CASE NO. 4582

Heard in Edmonton, September 14, 2017












             The dismissal of Locomotive Engineer P. Jarvis of Toronto, Ontario.




             Following a formal investigation, Mr. Jarvis was dismissed from Company service for “failing to ensure the safe operation of train 235-21 on the North Toronto Subdivision as evidenced by your train operating beyond a signal displaying stop…” and the subsequent collision and derailment.

            The Union contends that the discipline in this circumstance is excessive and unwarranted.

            Mr. Jarvis was forthright and honest in the investigation. He took full responsibility for the incident. The Union contends that the discipline of outright dismissal assessed is not borne of any aggravating factor and as such, cannot stand.

            Mr. Jarvis has only had a deferred suspension on his record for the last five years. Mr. Jarvis has expressed remorse and stated that he has learned from his mistake made and intends to use this learning experience for his and his fellow employees to the benefit of Canadian Pacific Railway.

            The Union further contends the impartiality of the investigation came into question when the investigating officer asked questions relating to Canadian Pacific’s reputation as a result of this incident. This question was objected to by the Local Chairman as being self-incriminating to Mr. Jarvis and not lending itself to the fact-finding purpose of investigations. The investigating officer compelled Mr. Jarvis to answer this question, which is self-serving to CP. The investigation officer further went on to ask about the cost of clean-up to this incident. Again, this question is not germane to the fact-finding purpose of investigations. The impartiality of the investigating officer is again suspect when in the step one appeal from the Local Chairman he attests to a statement made by Mr. Purdon, which given no reply to the step one appeal, has not been refuted which was “I am here for the best interest of the Company”. This statement is biased and prejudicial to say the least.

            Notwithstanding the above, the Union contends that the outcome of the investigative process was pre-determined from the outset. In fact, one only had to read the news the morning of the incident when Vice-President of communications and public affairs, Mr. Martin Cej, had labelled the accident a result of “Human Error” mere hours after the incident. One would argue that when a Vice-President makes a statement, not likely it would be overruled or challenged. There can be no doubt that given these remarks, published in the press, Mr. Jarvis has suffered irreparably from this statement.

> [Data provided]:
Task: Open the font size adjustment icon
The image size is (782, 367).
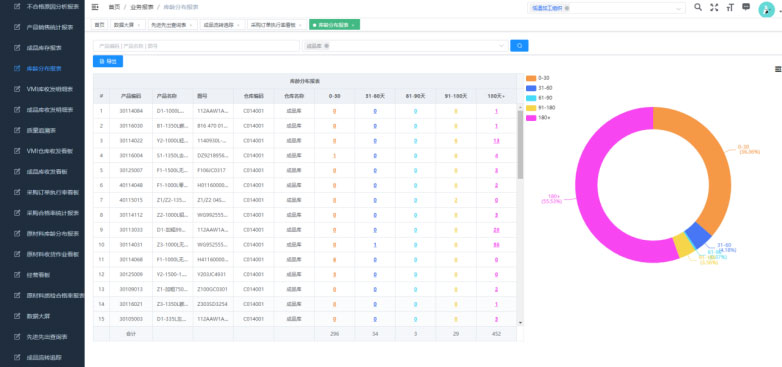Action: point(730,7)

> [Problem to solve]:
Using Case No. 4582, answer these:
(a) What train number was Mr. Jarvis operating?
(b) What discipline had been on his record for the last five years?
(c) What did Mr. Martin Cej label the accident?
Rely only on Case No. 4582 and ignore the listing.

> [The answer]:
(a) Train 235-21
(b) A deferred suspension
(c) A result of "Human Error"